CONSTRAINTS ON THE STRUCTURE AND DYNAMICS OF THE BETA-CRISTOBALITE POLYMORPHS OF SIO2 AND ALPO4 FROM P-31, AL-27 AND SI-29 NMR-SPECTROSCOPY TO 770 K

Nuclear magnetic resonance spectroscopic data are presented for the cristobalite polymorphs of AlPO4 and SiO2 from RT to 770 K, through their respective alpha-beta transitions. The nuclear magnetic resonance (NMR) data include chemical shifts for P-31, Al-27, and Si-29, Al-27 quadrupole coupling parameters, and P-31 and Al-27 spin-lattice relaxation rates. Also presented are electron diffraction patterns of beta-cristobalite AlPO4 that show diffuse scattering similar to that reported previously for SiO2. For the alpha-phases of both AlPO4 and SiO2, the chemical shifts decrease approximately linearly with increasing temperature from RT to T-c and discontinuously by -2 to -3 ppm from alpha to beta. This result is consistent with a small, continuous increase in the mean T-O-T angle (<theta>) of the alpha-phases with increasing T and an increase of <theta> by about 4 degrees across the alpha-beta transition for both cristobalite and its AlPO4 analogue. Based on the Si-29 chemical shifts, the mean Si-O-Si angle for beta-cristobalite is 152.7+/-1 degrees near T-c. For AlPO4-cristobalite, the Al-27 nuclear quadrupole coupling constant (C-Q) decreases approximately linearly from 1.2 MHz at RT to 0.94 MHz near T-o (493 +/- 10 K). At the alpha-beta transition the Al-27 C-Q approaches zero, in agreement with the cubic average structure observed by diffraction. The satellite transitions retain a small frequency distribution above the alpha-beta transition from electric field gradients attributed to defects.
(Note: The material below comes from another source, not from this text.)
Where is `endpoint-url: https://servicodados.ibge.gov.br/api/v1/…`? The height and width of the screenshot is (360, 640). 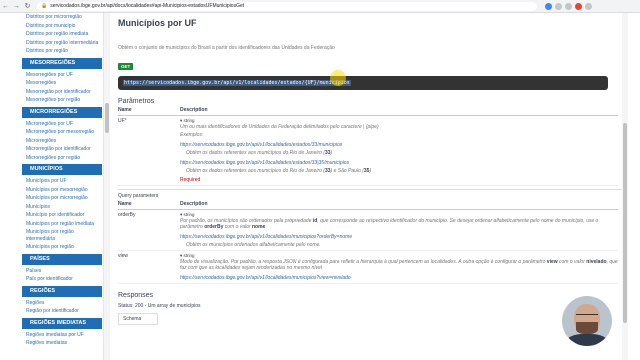 endpoint-url: https://servicodados.ibge.gov.br/api/v1/… is located at coordinates (237, 83).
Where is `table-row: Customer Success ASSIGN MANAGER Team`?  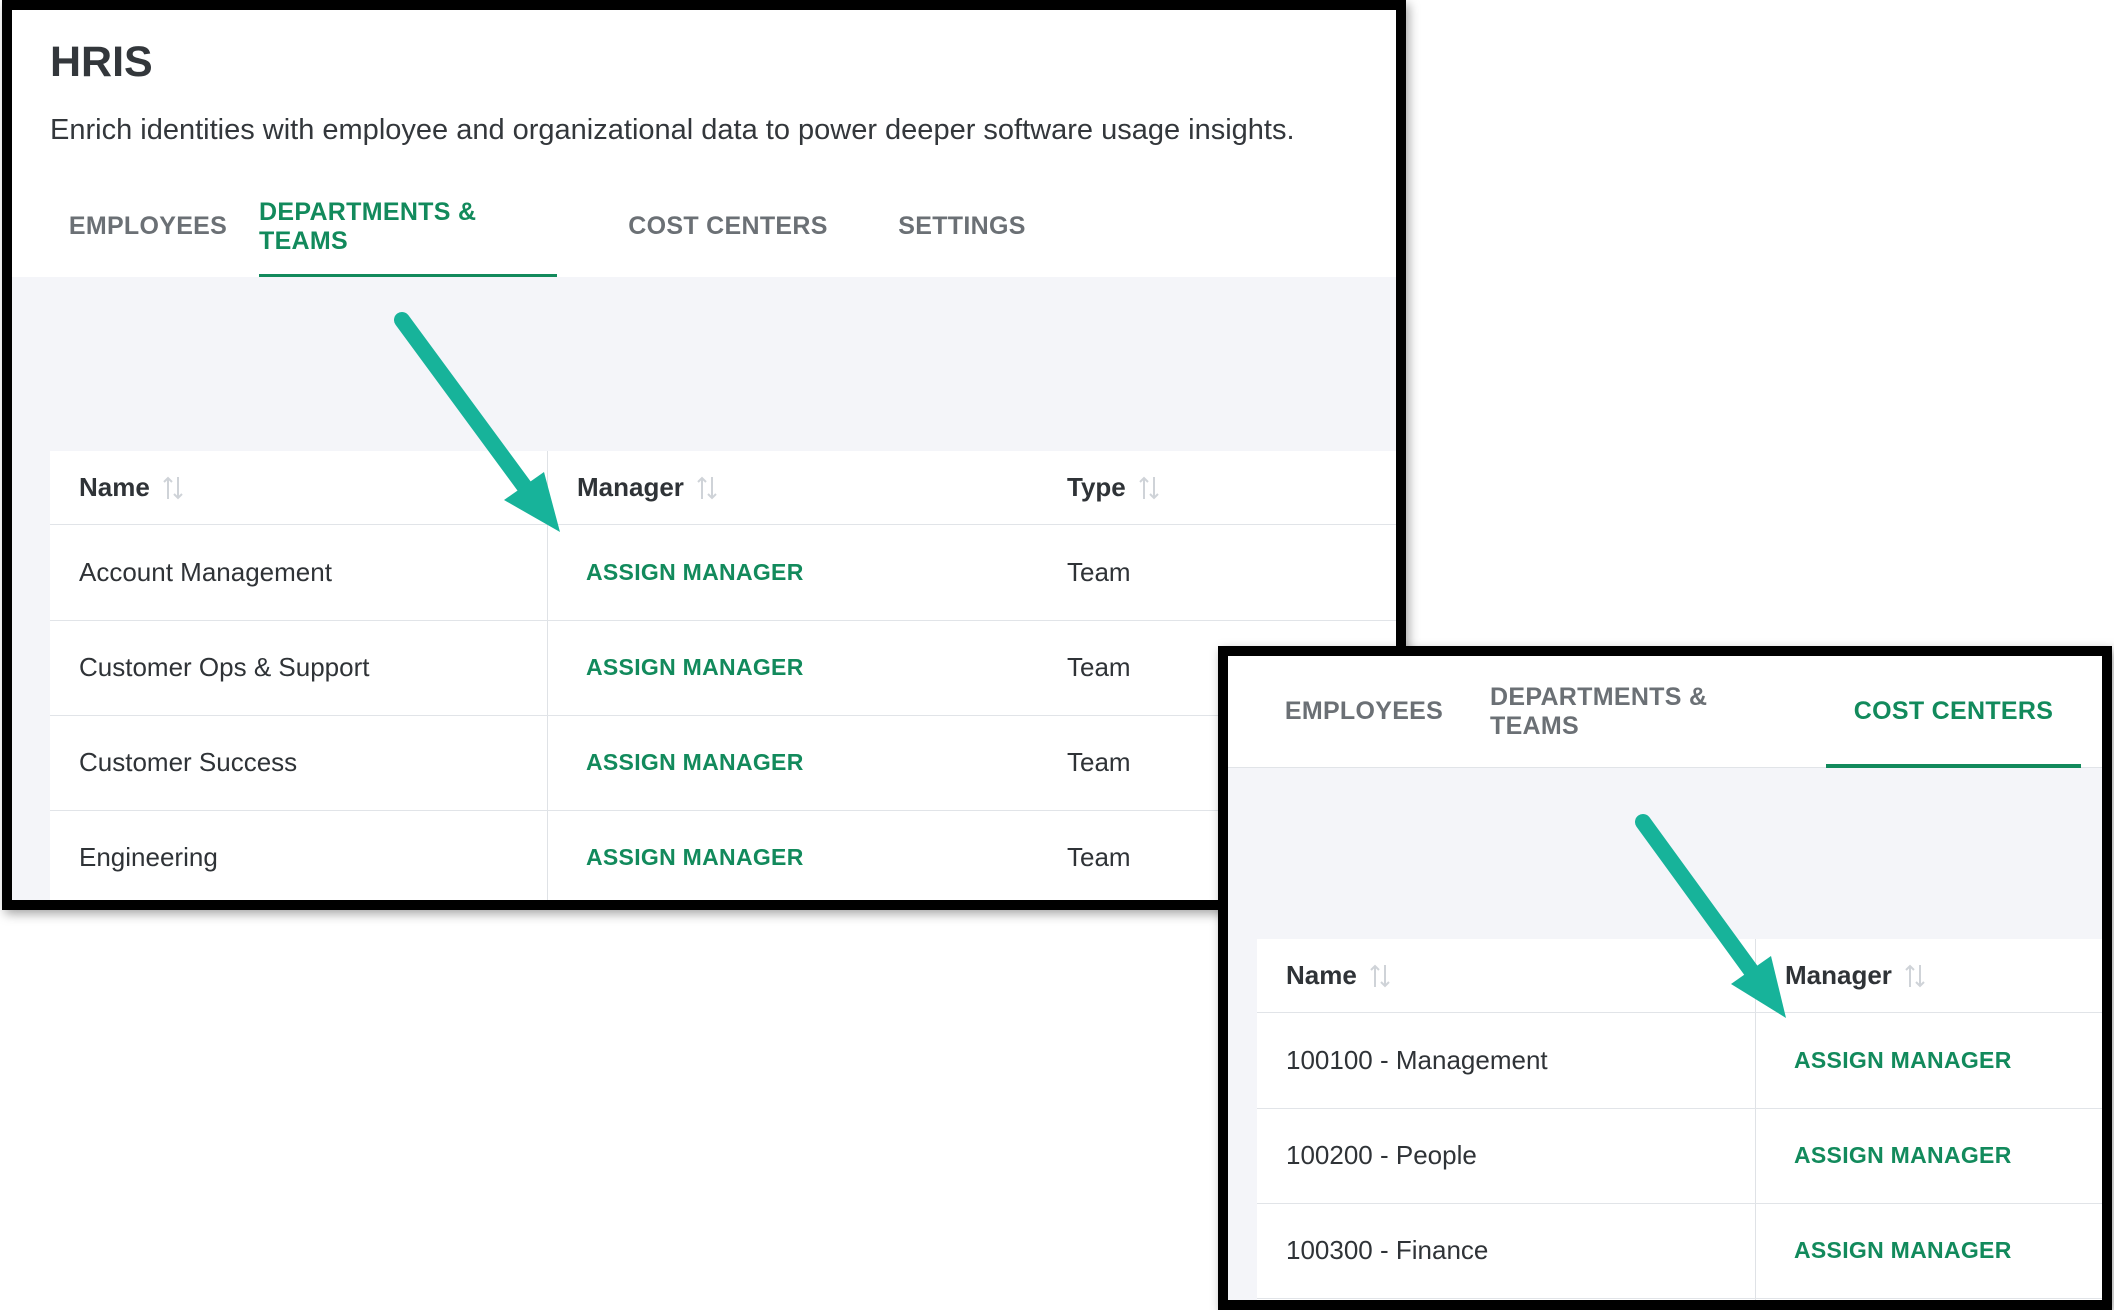
table-row: Customer Success ASSIGN MANAGER Team is located at coordinates (723, 763).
The short-range cubic symmetry of the Al-site and non-linear Al-O-P angle support a dynamically disordered model of the beta-cristobalite structure. Complete averaging of the Al-27 quadrupole coupling in the beta-phase indicates that the lifetime of any short-range ordered domains must be shorter than about 1 mu s.